The problem:
Count the lines in the entries below that contain the word "height", and give only the number.

"""

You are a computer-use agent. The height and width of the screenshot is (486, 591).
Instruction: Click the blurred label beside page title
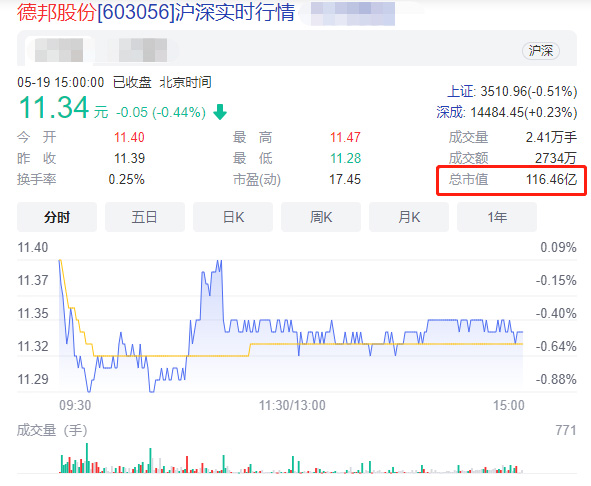point(352,14)
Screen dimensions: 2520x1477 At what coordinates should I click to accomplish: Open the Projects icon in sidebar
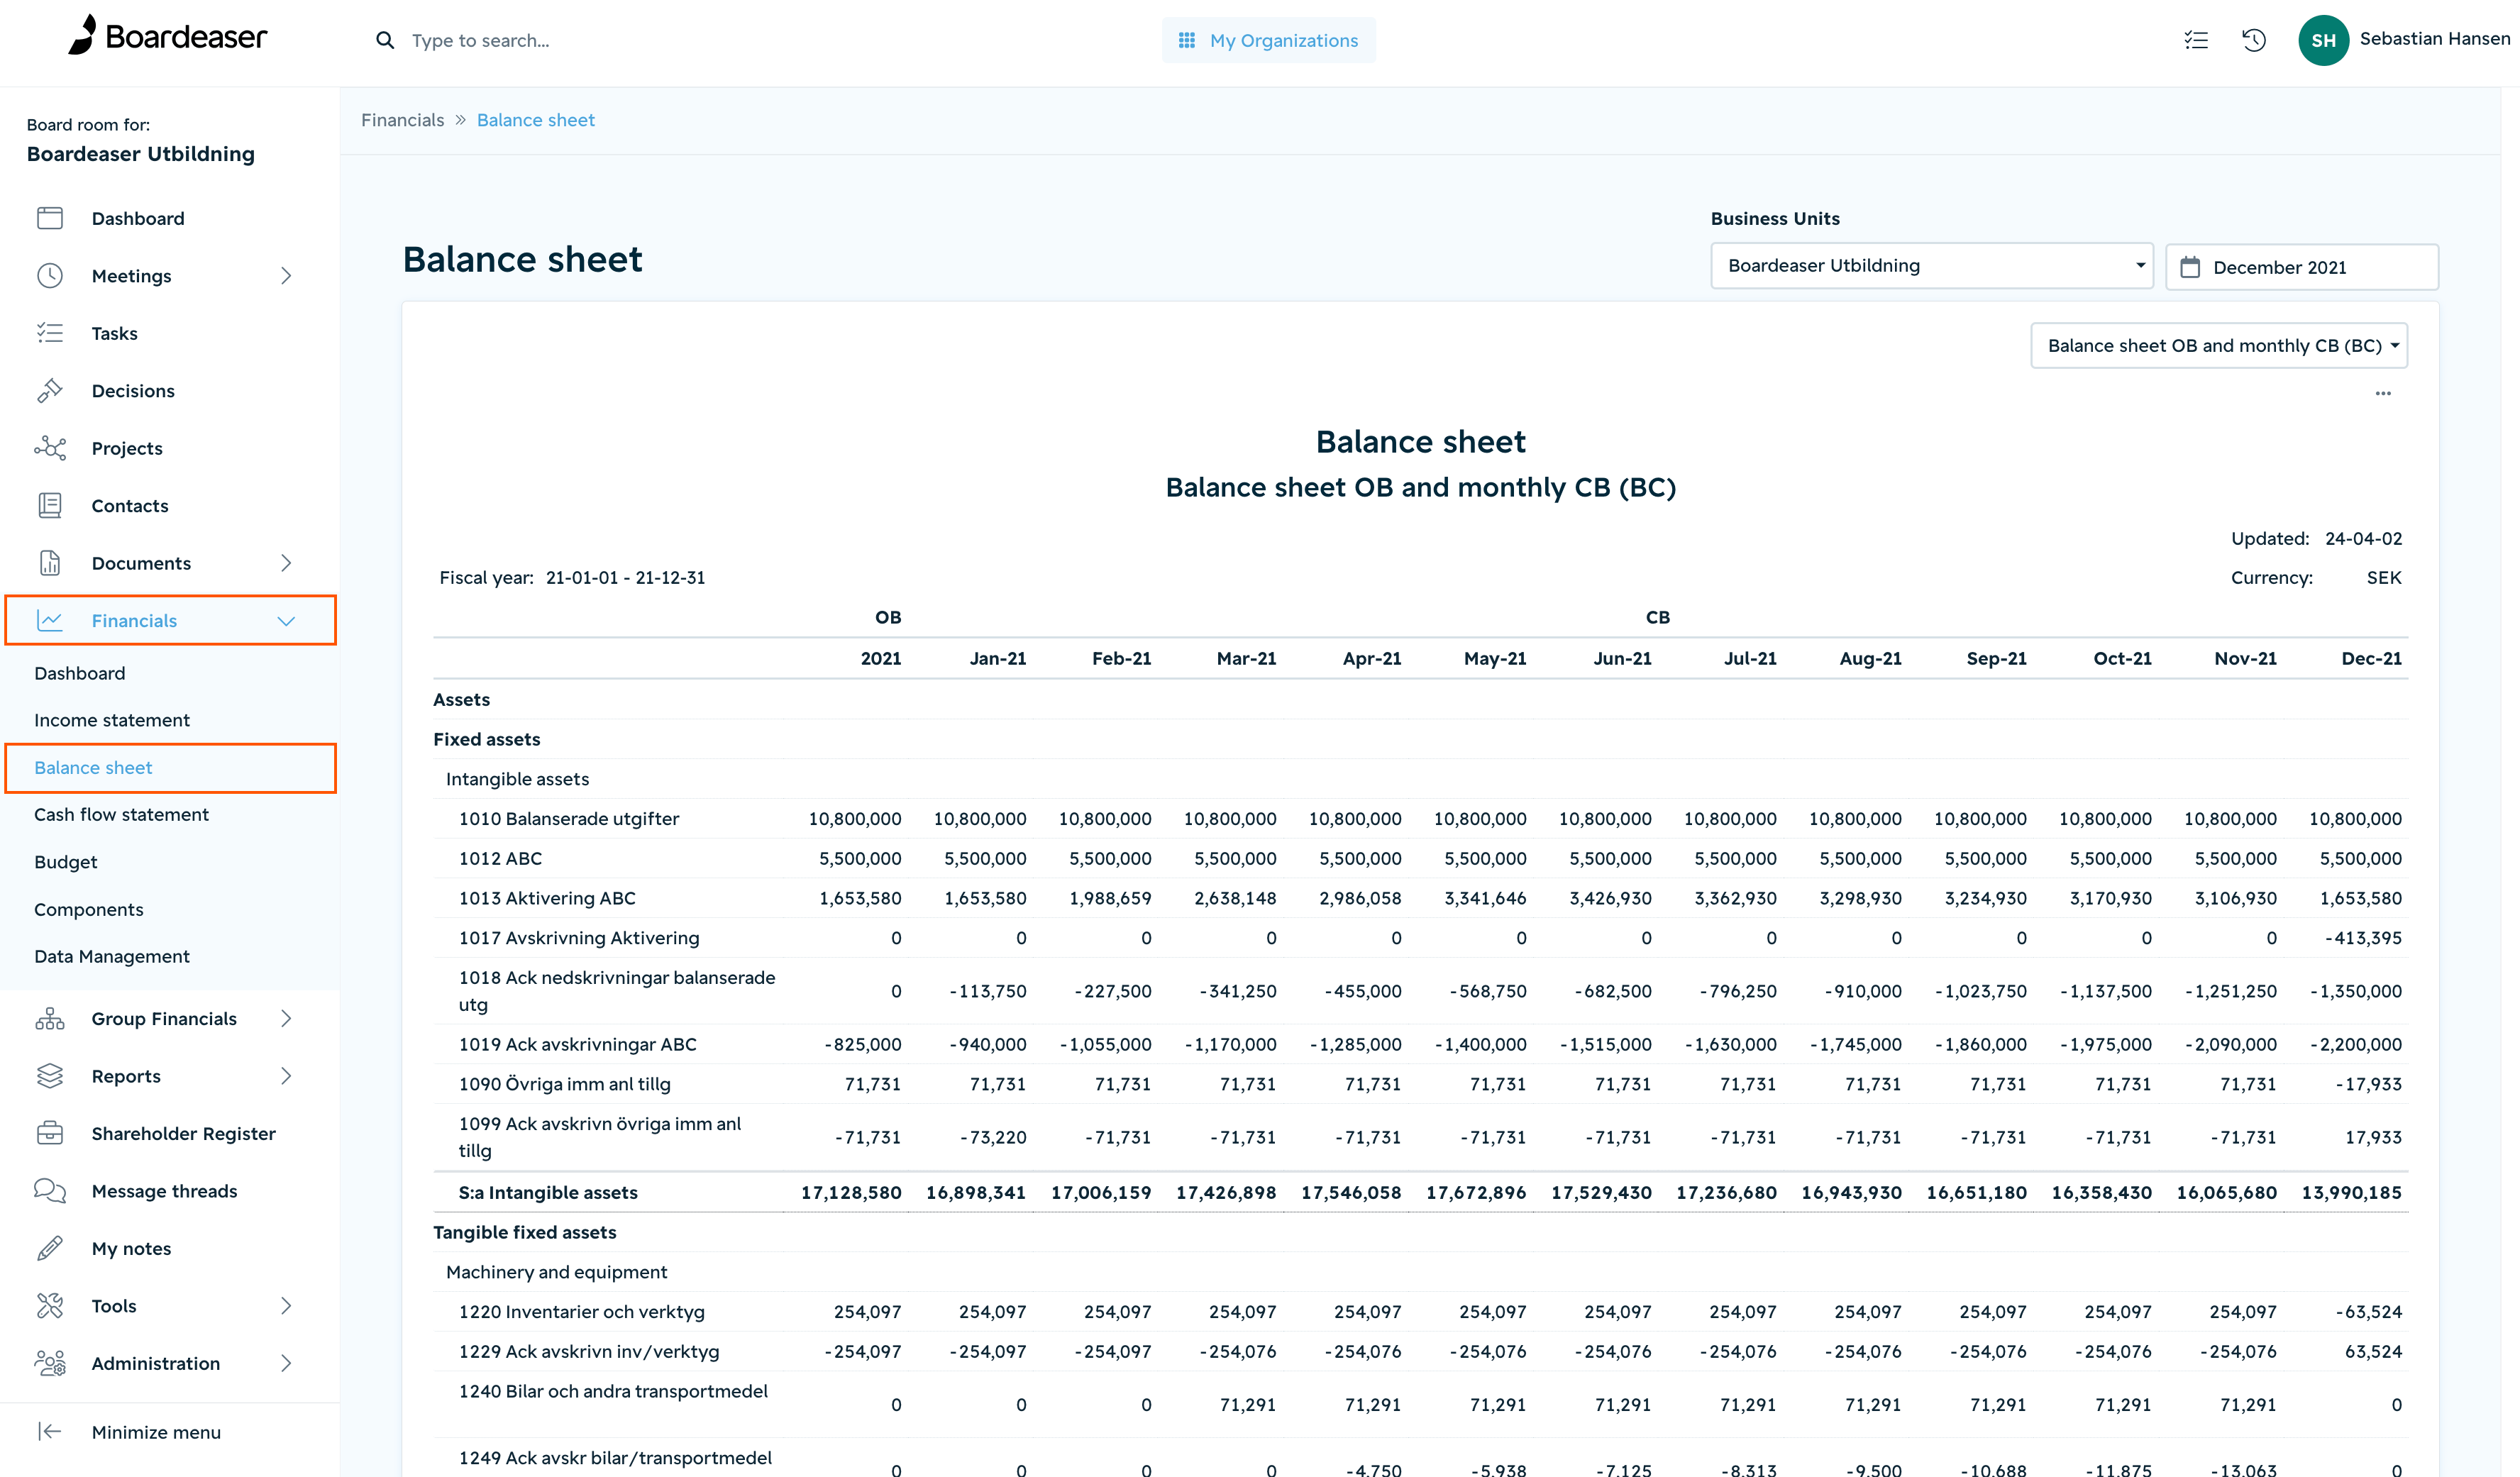(50, 448)
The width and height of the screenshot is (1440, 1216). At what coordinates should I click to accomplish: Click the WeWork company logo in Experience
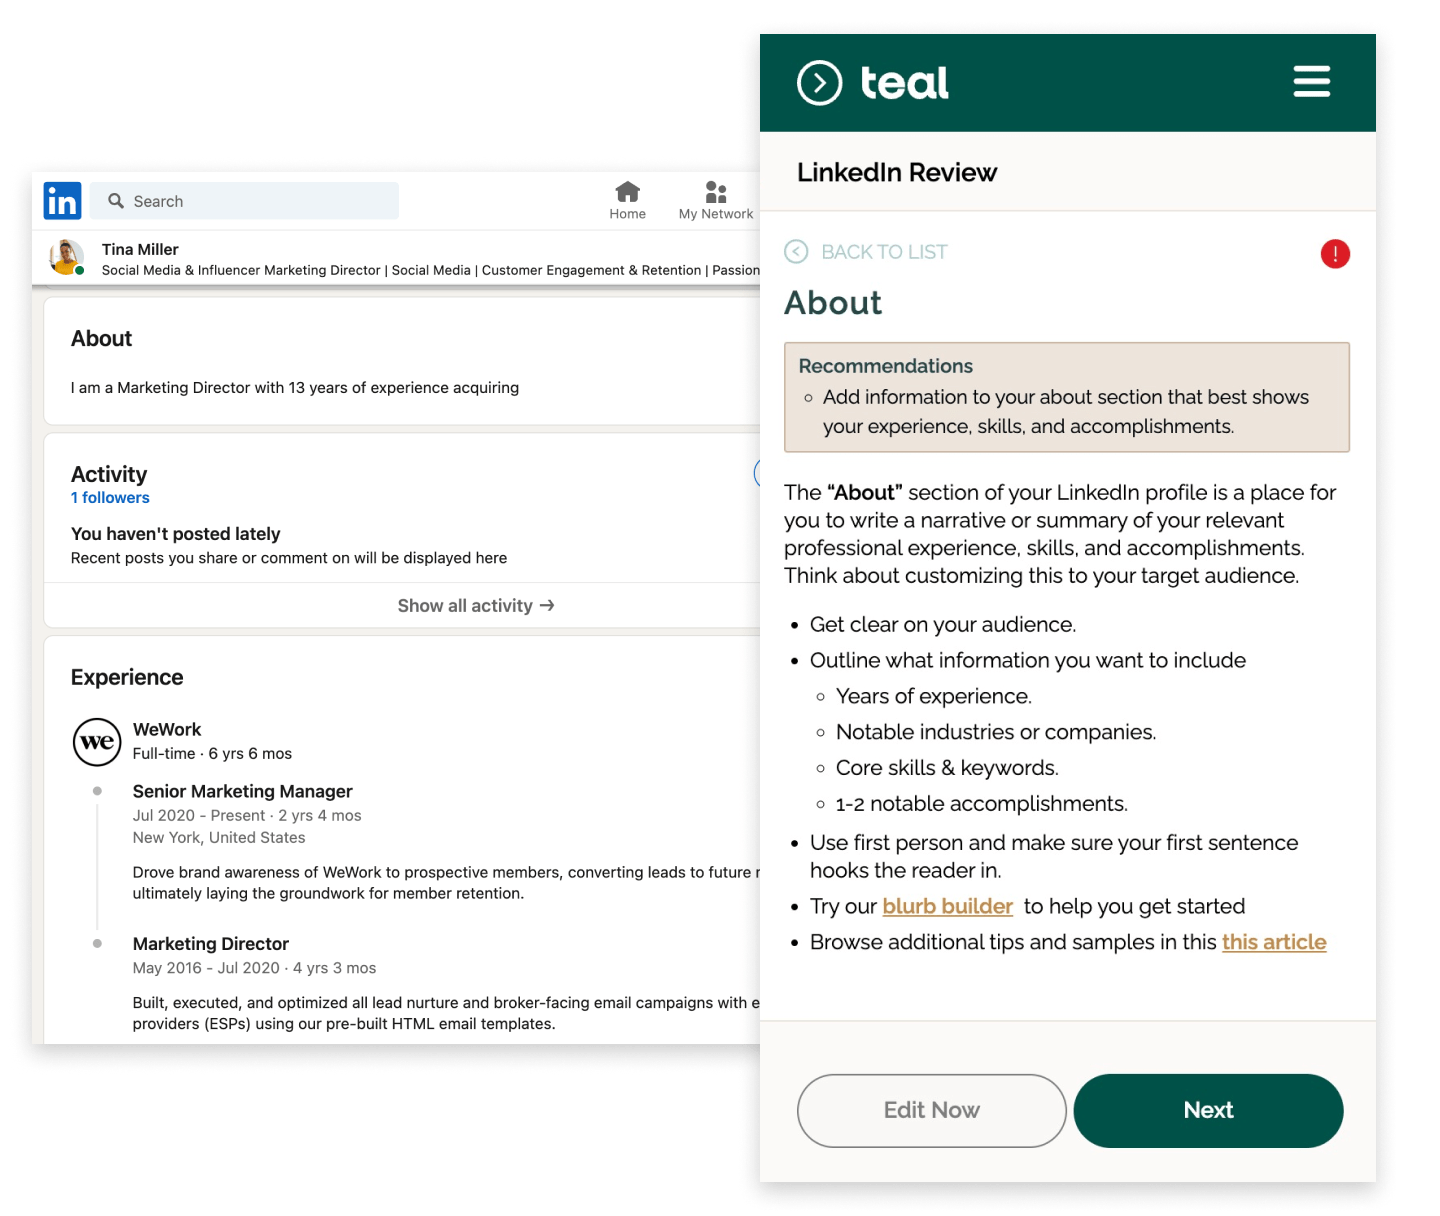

"""

Task answer:
2